— Задание A —
Перепишите из отрывка интервью о славе и поколении «оттепели» фрагмент от «Человек не должен» до «поторговался, может быть!..».
— Задание B —
Продолжите отрывок интервью о славе и поколении «оттепели», начав сразу после его последней фразы.

— Исходный отрывок —
Но, безусловно, когда я слышу, что вот все-таки поэтам - или иным прославленным людям, таким талантливым людям, как вы, - простительно то или другое, я всегда категорически против этого. Мне очень не нравится поведение некоторых наших попсовых временных звезд, когда они хвастаются, показывают свои перстни, рассказывают, кто им подарил машины, строят себе какие-то дворцы. Понимаете, мне это глубоко чуждо. Они вообще считают, что им позволено что-то другое, нежели всем. Их ведь даже милиционеры останавливают подобострастно-уважительно: как же, знаменитый человек. А в этот момент это человек, нарушивший закон, и все тут! А он убежден, что ему-то можно.
Человек не должен сам себе давать какие-то привилегии. Если даже общество невольно, из уважения, ему их предоставляет - он должен их свести до минимума. Вот я так считаю. И так себя веду, и так живу. У меня просто нет времени рассуждать о собственной знаменитости. Я знаю, сколько у меня еще работы. Мне нужно, если по-честному, 20 лет прожить еще, чтобы написать и сделать все, что я задумал. Минимум. А потом уж я не знаю: мне Бог поможет, услышит мои молитвы?.. На которые у меня тоже, между прочим, не бывает времени. И знаете, если бы отпущенные будущие 19 лет уже прошли - так я бы еще поторговался, может быть!..
"Мы не были результатом "оттепели", мы ее выдышали своими голосами"
М. В.: - Вашему поколению выпало скудное тяжелое детство и бедная нелегкая юность. И позднее некоторым из вас - талантливым, упорным, работящим, энергичным - это было компенсировано. И судьбой выпало, и самими протаранено, и карта была сдана: возможность полностью реализовать себя, делать свое, и - слава. Удача, деньги. Вы все - дети "оттепели". В каком году впервые Евгения Евтушенко, знаменитого и молодого поэта со станции Зима, выпустили из Советского Союза, из-за железного занавеса, за границу?

— Показанные записи —
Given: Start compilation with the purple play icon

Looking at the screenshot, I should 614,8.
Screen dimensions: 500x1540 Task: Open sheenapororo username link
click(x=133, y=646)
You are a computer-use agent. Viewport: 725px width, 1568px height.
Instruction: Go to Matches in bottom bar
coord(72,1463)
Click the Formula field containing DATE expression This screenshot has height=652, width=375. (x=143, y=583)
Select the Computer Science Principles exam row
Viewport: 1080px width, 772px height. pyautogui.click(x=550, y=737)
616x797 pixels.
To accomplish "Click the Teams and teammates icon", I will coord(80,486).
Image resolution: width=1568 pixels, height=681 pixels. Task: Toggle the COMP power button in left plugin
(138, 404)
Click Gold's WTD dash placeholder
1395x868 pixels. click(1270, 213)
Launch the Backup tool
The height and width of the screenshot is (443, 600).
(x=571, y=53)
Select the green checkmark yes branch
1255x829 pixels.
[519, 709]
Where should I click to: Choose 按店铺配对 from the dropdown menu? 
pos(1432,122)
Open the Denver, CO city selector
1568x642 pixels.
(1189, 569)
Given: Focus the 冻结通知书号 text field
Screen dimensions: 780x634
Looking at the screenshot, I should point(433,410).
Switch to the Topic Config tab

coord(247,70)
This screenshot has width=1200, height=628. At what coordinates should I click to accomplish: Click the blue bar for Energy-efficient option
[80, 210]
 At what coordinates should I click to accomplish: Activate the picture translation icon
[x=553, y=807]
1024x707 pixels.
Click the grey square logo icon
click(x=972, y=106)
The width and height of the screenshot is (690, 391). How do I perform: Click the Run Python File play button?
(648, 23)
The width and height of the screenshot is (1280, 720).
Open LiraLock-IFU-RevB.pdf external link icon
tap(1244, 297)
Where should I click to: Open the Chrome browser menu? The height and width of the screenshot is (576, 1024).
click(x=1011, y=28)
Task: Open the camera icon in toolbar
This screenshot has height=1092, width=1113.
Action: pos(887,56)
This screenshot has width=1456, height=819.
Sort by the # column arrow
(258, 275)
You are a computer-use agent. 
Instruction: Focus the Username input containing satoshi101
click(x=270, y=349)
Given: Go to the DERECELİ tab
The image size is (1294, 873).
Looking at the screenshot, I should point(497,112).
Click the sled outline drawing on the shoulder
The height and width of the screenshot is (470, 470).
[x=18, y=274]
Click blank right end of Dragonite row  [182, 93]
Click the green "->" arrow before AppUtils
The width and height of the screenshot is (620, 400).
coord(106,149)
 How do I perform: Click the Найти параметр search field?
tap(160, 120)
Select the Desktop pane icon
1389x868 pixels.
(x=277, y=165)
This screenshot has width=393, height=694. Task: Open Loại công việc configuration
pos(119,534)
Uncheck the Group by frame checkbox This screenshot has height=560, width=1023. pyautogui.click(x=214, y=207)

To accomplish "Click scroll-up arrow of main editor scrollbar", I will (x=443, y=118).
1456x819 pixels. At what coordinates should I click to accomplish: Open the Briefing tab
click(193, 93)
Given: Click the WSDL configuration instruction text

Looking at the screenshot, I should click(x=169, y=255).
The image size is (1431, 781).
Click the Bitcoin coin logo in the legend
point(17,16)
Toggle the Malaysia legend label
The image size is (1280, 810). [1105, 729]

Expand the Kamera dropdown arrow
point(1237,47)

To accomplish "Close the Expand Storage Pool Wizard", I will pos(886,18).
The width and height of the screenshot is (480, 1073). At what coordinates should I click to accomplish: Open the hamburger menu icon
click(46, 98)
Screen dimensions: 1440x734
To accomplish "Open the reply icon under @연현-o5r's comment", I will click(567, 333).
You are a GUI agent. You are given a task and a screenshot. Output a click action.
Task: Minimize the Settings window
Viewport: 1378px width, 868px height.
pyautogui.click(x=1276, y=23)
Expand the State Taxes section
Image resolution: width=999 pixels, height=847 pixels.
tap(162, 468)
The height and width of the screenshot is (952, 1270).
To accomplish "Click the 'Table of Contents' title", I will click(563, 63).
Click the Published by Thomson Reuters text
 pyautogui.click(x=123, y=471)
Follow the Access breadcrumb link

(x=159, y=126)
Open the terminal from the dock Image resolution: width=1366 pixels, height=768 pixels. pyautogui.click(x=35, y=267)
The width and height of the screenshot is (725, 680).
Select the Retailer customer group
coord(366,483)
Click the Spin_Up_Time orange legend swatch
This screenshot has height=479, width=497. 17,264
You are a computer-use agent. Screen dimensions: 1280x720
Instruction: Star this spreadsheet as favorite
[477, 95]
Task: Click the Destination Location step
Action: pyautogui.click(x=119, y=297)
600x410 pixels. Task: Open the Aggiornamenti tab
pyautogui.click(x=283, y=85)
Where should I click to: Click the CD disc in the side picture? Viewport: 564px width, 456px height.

— Письменный ответ A —
Человек не должен сам себе давать какие-то привилегии. Если даже общество невольно, из уважения, ему их предоставляет - он должен их свести до минимума. Вот я так считаю. И так себя веду, и так живу. У меня просто нет времени рассуждать о собственной знаменитости. Я знаю, сколько у меня еще работы. Мне нужно, если по-честному, 20 лет прожить еще, чтобы написать и сделать все, что я задумал. Минимум. А потом уж я не знаю: мне Бог поможет, услышит мои молитвы?.. На которые у меня тоже, между прочим, не бывает времени. И знаете, если бы отпущенные будущие 19 лет уже прошли - так я бы еще поторговался, может быть!..

— Письменный ответ B —
Е. Е.: - Вообще существовало такое выражение - "поколение "оттепели". Не сочтите за самомнение, я говорю не только о себе. Сейчас почти никого из наших писателей не осталось. Такие замечательные люди, талантливые. Я говорю сейчас за них всех. Мы (я говорю уже "мы") были не результатом "оттепели" или детьми ее, а мы ее выдышали своими молодыми голосами. И мы не были детьми XX съезда, потому что стихотворение, которое я вам сейчас читал: "Границы мне мешают, мне неловко не знать Буэнос-Айреса, Нью-Йорка", - я написал до XX съезда за два года. И моя поэма "Зима" - я начал писать ее сразу в 53-м году, после того как съездил на станцию Зима, а напечатал в 54-м году. Выпала карта, не выпала карта - а мы эту карту сами нарисовали, своими руками.
Писатель Михаил Веллер - большой поклонник Евтушенко.
И вы думаете, что потом меня всюду всегда пускали? Да ничего подобного. Ну, например, у меня был запланирован вечер в Медисон-сквер-гарден. В Медисон-сквер-гарден никогда за всю историю этого гигантского стадиона - он ведь с наши "Лужники" - не выступал ни один поэт. Тот вечер поэзии так и остался единственным - 72-й год. И вдруг меня вызывает к себе Поликарпов (завотделом культуры ЦК КПСС. - Прим. ред.) и говорит: "Слушай, тут такие изменения, что тебе не надо туда ехать, в Америку". Я говорю: "А почему?" "А сколько ты в последнее время подписал писем в защиту всяких диссидентов? Вон список какой у тебя послужной! Ты все-таки думай, когда подписываешь, о себе!" Я говорю: "Почему я должен о себе думать, Дмитрий Алексеевич? Я ведь подписываю о других людях".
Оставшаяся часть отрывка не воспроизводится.